SAS Data Integration Studio, DataFlux Data Management Studio, SAS/ACCESS, SAS Data Loader for Hadoop and others

General activities on "data archiving" in a SAS Data Warehouse environment

Reply
SAS Employee
Posts: 4

General activities on "data archiving" in a SAS Data Warehouse environment

Hi there,

 

I am working on a case where we are looking at establishing an archive function on the "back" of the SAS DW implementation. I have been trying to find ressources on data archiving and SAS - but it has been very limited what I have found at this stage. During many DW projects, scoping, estimating etc. - data archiving has rarealy been discussed - but in this time and age, it seems more and more obvious that I probably needs to be a more proactive required choice in a DW implementation. And now to the question:

What are you doing out there at the SAS world. Are you adding extra disc-technology, eg. adding Hadoop, creating postprocesses, buying special DW appliance technology when trying to cater for large and expanding data volume in your environments.

 

Please drop me your thoughts for an open dialogue here.

 

Thanks in advance

Jan zilstorff

Respected Advisor
Posts: 3,901

Re: General activities on "data archiving" in a SAS Data Warehouse environment

[ Edited ]

@HrZiller

Do you mean by archiving keeping old versions of data in a separate area or are you talking about backup and recovery?

 

backup and recovery

I make this normally someone elses "problem. This is either data in a data base or (SAS) files on a file system. All reasonably mature organizations have already processes in place. My role is then just to define the volume of data for backup and recovery and in bigger organisations also the level of data security and SLA required (as this can make a huge difference to cost).

 

Archiving

I found the following definition:

"Data archiving is the process of moving data that is no longer actively used to a separate storage device for long-term retention. Archive data consists of older datathat is still important to the organization and may be needed for future reference, as well as data that must be retained for regulatory compliance."

 

I guess here is the question a bit about the "why", cost/benefit and if/how often and with what acceptable delay you still might require access to the archived data. 

 

What I've done myself in the past or have other's seen doing.

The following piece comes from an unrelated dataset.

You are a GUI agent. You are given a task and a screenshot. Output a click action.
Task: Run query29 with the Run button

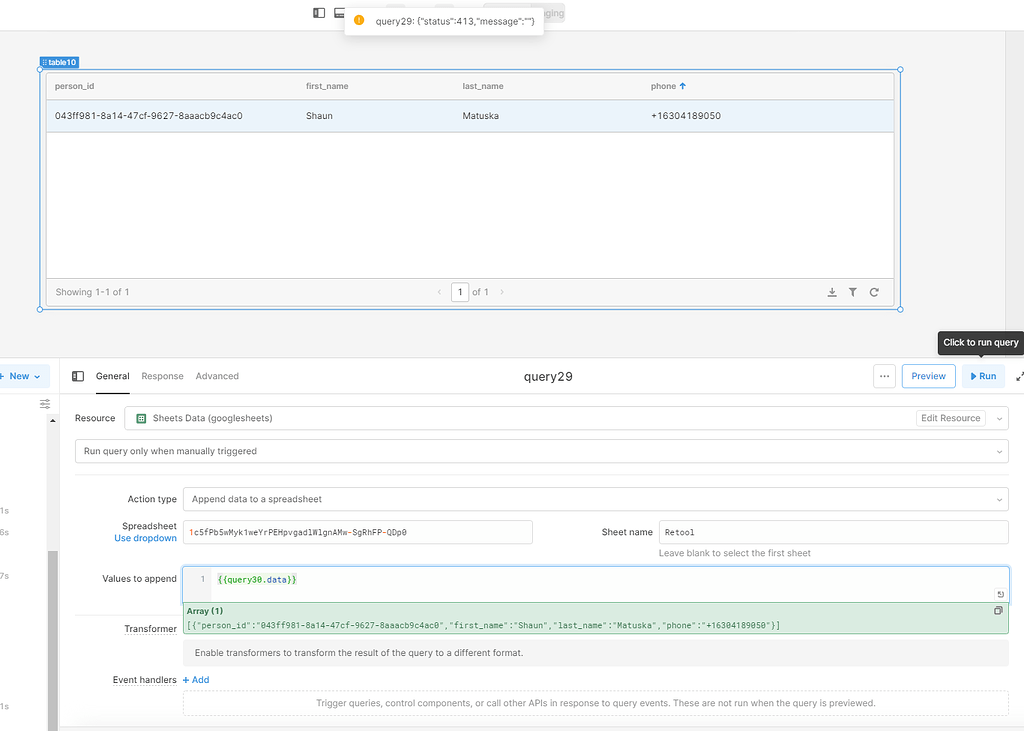(983, 376)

1. For transactional data (facts tables) stored under Oracle: Create montly partitions and implement in Oracle a process which compresses such partitions after a while (and there are different levels of compression) and also moves old partitions to cheaper storage - and in the end delete them (other DB's should allow for comparable approaches, i.e. Teradata can have processes in place which moves data which is not "hot" to cheaper and slower storage).

2. For dimensional data: Move the data to a history table. That's an expensive process as you need to implement an own set of archiving ETL's to determine which data can get moved. You also need to maintain full referential integrity in your database. That can be costly to implement and it's not always worth it. You can go for a data model where you keep history (old versions of data, in a _Version table and you can have these tables on cheaper storage and/or compressed but then slower to access).

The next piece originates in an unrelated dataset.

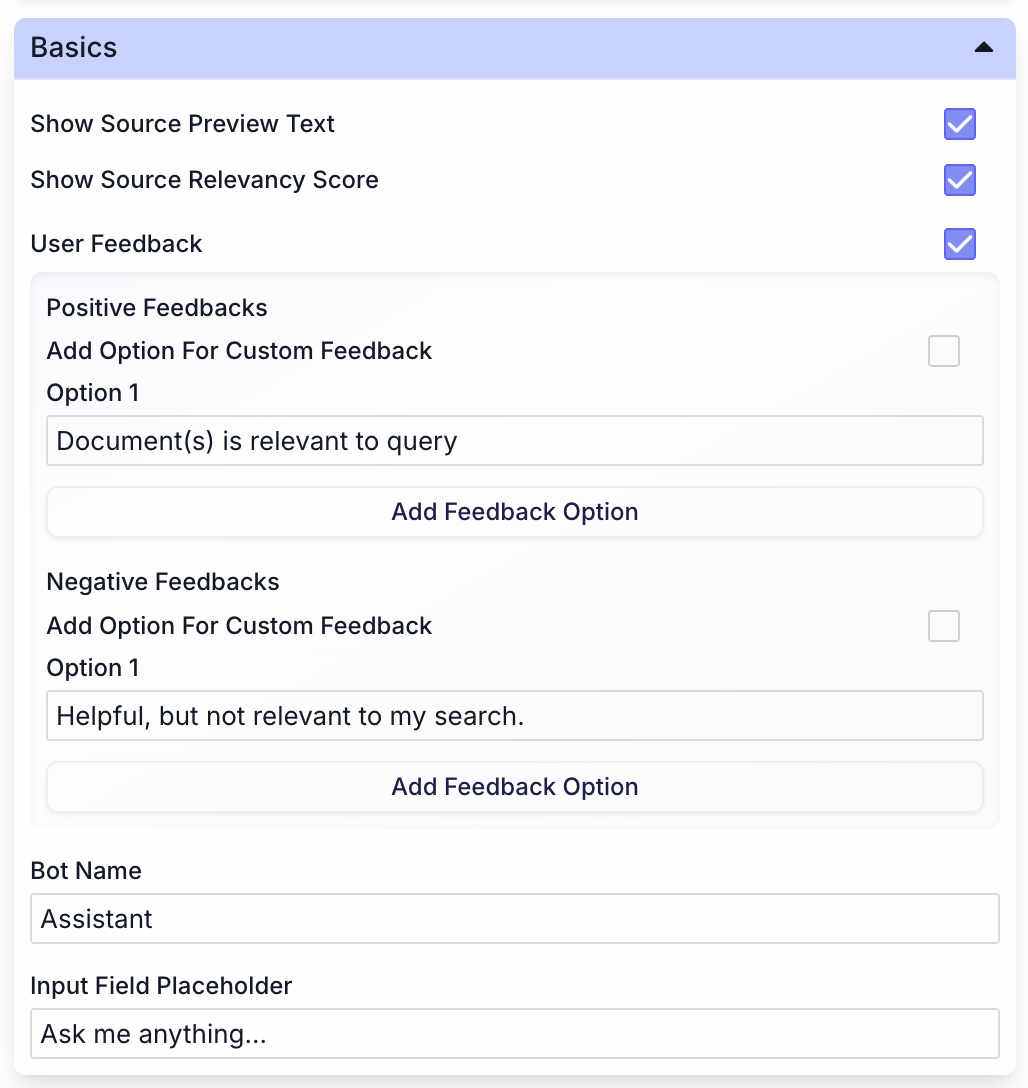This screenshot has height=1088, width=1028.
Task: Click the Option 1 label under Positive Feedbacks
Action: coord(93,392)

3. At a few places where it was about data marts implemented as montly full snapshots stored as SAS files: I went for a process which after a few months zipped these SAS files (reducing storage space up to 90%) and then deleted zip files older than 2 years.

 

 

If you don't have to comply with regulatory requirements then I'd go for an approach where you design and implement some sort of archiving for fast growing transactional data (which is not that hard) but you make a good cost/benefit analysis for lower volume and much slower growing/changing referential and dimensional data.

 

I've done quite a bit of DI work but I've never been involved in a project where SAS had been used as ETL tool for a large EDW. The projects I've been involved where more about SAS solution specifc or Analytical DW's - and these tend to change faster than an EDW.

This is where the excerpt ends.